A visita "sem ironia" do PCP a um hospital Espírito Santo

Quando da convulsão do GES, administrador do Hospital Beatriz Ângelo admite que viveu dois, três dias complicados em agosto, temendo não ter dinheiro para pagar ordenados. Revelações aos deputados comunistas

No âmbito das Jornadas Parlamentares do PCP, deputados comunistas visitaram esta segunda-feira o Hospital Beatriz Ângelo, em Loures, uma parceria público-privada (PPP) gerida pela Espírito Santo Saúde (ESS), que em agosto passou por momentos de indefinição, como admitiu o seu administrador executivo, Artur Vaz, perante os parlamentares e jornalistas.

Durante dois, três dias, este responsável temeu que não houvesse dinheiro para pagar os ordenados dos funcionários do hospital, perante a indefinição de onde ficaria a sociedade gestora do ESS - se no "banco mau" ou no Novo Banco. Agora, só espera que o desfecho da OPA (oferta pública de aquisição) se concretize o mais rapidamente possível. "O desfecho ideal é termos rapidamente uma solução acionista para nos deixarem continuar a trabalhar", apontou Artur Vaz.

O administrador garantiu que "no hospital, há estabilidade" e para os utentes será "indiferente" o resultado final dessa OPA. Afinal, argumentou, há um contrato com o Estado que estabelece o "serviço público" que tem que ser garantido.

João Oliveira - que ouviu atentamente as explicações da administração durante quase uma hora - explicaria no fim, aos jornalistas, que "não há ironia nesta visita".

Mantendo "preocupação com modelo encontrado de gestão" para esta unidade hospitalar, inaugurada em 2012, e "conhecida a discordância" do PCP perante uma "solução de uma gestão que não é integralmente pública, o líder parlamentar comunista insistiu que a "resposta hospitalar" que o Hospital de Loures garantir "é decisiva para as necessidades dos utentes". E sublinhou: "Não há razão nenhuma para ser posta em causa", apesar de ser "um ativo apetecível para a exploração privada porque é muito rentável".
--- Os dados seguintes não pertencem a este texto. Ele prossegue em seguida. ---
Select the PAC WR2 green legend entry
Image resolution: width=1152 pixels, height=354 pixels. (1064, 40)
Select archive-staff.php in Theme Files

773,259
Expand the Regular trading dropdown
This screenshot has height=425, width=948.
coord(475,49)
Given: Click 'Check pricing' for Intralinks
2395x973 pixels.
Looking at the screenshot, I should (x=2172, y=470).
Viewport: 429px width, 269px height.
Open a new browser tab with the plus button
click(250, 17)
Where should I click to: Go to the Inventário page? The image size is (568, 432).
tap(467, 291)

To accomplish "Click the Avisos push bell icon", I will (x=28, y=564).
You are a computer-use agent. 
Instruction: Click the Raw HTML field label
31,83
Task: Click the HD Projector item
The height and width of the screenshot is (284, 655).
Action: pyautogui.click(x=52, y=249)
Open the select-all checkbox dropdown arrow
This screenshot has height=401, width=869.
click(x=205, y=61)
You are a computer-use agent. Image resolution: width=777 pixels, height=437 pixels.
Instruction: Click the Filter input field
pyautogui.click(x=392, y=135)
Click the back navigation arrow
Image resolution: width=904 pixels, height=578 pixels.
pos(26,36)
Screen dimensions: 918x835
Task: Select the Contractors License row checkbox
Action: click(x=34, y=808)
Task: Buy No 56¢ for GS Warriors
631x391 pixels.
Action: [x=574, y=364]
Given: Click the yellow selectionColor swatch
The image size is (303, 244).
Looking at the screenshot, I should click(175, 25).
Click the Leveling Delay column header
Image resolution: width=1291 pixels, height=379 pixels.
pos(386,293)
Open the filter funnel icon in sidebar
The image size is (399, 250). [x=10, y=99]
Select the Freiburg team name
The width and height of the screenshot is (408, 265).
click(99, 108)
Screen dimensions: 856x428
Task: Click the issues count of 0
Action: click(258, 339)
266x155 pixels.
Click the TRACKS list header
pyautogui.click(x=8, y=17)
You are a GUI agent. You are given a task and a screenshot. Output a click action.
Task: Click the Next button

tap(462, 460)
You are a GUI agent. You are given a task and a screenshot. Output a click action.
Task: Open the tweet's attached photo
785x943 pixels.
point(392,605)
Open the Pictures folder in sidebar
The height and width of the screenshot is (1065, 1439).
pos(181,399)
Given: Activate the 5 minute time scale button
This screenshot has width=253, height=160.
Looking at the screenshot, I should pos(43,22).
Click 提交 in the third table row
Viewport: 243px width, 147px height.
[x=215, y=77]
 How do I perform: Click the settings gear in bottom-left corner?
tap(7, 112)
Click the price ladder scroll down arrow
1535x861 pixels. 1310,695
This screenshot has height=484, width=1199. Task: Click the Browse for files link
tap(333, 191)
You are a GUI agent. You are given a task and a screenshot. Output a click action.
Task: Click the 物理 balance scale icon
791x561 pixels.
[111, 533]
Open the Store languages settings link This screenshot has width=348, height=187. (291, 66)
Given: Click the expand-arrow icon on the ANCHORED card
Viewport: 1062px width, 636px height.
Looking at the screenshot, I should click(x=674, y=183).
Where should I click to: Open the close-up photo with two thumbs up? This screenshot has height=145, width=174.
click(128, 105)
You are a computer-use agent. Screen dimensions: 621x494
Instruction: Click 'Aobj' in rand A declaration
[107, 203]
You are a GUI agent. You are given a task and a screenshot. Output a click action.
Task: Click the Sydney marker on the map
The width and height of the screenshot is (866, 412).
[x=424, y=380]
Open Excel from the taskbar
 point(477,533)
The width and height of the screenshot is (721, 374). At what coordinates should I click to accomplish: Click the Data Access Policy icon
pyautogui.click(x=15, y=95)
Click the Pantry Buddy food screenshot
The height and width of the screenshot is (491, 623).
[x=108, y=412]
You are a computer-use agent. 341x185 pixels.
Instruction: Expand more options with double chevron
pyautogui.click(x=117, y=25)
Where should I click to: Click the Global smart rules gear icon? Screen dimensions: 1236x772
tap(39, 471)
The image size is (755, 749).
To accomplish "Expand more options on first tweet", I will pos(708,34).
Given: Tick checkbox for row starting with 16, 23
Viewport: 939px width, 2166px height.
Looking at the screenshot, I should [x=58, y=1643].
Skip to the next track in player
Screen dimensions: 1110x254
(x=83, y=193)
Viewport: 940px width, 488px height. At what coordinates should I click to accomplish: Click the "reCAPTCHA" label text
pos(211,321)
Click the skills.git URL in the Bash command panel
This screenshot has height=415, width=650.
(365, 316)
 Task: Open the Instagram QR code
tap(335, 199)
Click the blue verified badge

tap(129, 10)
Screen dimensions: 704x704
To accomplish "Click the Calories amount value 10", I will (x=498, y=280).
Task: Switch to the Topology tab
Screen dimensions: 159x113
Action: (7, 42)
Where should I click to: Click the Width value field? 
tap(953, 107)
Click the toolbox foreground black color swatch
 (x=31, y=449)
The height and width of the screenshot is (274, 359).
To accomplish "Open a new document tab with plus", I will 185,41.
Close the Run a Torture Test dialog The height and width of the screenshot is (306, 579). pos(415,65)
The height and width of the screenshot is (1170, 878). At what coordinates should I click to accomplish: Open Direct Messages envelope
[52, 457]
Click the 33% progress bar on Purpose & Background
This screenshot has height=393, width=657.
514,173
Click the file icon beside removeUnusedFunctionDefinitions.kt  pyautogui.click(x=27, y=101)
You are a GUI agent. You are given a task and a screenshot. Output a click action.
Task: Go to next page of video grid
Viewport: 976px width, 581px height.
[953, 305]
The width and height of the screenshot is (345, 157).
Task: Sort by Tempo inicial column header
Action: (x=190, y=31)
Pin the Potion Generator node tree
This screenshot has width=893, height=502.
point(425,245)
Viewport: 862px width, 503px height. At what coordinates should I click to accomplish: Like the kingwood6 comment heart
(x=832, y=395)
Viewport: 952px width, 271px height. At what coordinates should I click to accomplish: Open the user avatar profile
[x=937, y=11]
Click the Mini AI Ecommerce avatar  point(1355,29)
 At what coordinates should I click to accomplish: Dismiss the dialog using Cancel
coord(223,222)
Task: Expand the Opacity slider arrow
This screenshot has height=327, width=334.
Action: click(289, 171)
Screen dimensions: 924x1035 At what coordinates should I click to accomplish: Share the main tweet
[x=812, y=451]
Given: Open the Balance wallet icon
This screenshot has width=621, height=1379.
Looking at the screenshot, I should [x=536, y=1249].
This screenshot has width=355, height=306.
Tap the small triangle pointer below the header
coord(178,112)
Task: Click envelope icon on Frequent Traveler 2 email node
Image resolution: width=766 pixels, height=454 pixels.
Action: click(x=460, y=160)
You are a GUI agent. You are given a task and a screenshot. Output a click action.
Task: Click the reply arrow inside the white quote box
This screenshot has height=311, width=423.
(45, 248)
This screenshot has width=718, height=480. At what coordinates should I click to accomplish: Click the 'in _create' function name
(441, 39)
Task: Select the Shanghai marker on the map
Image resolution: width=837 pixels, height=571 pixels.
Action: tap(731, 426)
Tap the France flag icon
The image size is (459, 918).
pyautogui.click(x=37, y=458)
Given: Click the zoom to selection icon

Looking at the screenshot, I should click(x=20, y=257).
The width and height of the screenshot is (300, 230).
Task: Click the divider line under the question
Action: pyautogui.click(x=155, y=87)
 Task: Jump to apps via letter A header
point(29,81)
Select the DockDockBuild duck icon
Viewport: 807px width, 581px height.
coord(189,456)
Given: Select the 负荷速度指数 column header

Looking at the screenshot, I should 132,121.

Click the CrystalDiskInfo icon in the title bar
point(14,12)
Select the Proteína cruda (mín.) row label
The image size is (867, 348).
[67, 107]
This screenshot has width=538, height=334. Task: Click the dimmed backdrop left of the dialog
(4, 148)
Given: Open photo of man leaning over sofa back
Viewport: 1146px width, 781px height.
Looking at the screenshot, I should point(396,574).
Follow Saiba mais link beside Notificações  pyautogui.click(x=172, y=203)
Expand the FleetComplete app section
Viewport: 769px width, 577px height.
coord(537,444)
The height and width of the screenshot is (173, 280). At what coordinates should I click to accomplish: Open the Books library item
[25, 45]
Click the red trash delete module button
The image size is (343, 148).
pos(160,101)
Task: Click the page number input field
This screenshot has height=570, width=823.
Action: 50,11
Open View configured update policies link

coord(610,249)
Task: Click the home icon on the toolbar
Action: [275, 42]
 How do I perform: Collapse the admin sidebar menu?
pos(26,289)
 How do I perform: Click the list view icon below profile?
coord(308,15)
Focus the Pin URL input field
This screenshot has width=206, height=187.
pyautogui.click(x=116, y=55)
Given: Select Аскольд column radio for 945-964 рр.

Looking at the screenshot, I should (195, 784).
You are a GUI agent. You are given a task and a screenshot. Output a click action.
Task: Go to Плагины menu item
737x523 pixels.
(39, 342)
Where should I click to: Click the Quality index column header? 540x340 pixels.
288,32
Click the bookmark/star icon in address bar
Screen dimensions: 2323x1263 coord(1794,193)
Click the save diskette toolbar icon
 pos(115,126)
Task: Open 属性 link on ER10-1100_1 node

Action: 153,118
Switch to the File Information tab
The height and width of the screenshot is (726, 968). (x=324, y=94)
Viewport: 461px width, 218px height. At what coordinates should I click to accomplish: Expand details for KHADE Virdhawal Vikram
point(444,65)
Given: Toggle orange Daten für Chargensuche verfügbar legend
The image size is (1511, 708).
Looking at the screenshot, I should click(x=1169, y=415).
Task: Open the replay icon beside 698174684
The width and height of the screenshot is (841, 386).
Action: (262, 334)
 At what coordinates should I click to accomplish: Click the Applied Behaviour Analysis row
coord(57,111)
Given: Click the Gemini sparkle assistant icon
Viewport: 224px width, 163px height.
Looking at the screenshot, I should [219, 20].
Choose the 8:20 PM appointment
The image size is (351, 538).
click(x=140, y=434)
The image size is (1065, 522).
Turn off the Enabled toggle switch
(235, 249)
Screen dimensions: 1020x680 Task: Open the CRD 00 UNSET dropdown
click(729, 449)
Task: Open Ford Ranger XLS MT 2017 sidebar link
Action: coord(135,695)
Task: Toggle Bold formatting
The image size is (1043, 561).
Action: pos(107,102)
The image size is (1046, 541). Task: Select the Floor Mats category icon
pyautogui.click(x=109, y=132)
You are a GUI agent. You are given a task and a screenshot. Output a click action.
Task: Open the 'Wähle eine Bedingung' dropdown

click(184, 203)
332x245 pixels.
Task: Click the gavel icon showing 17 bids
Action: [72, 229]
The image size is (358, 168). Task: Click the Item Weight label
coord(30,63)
Na visita guiada ao hospital, houve utentes que reconheceram o jovem líder parlamentar comunista. "É o do PCP", comentaram algumas pessoas à sua passagem. Loures voltou a ser autarquia comunista, nas eleições de setembro de 2013. "Vamos para a esquerda", apontou, quase no final da visita, um dos responsáveis do hospital. "É sempre uma boa opção", respondeu, bem disposto, João Oliveira.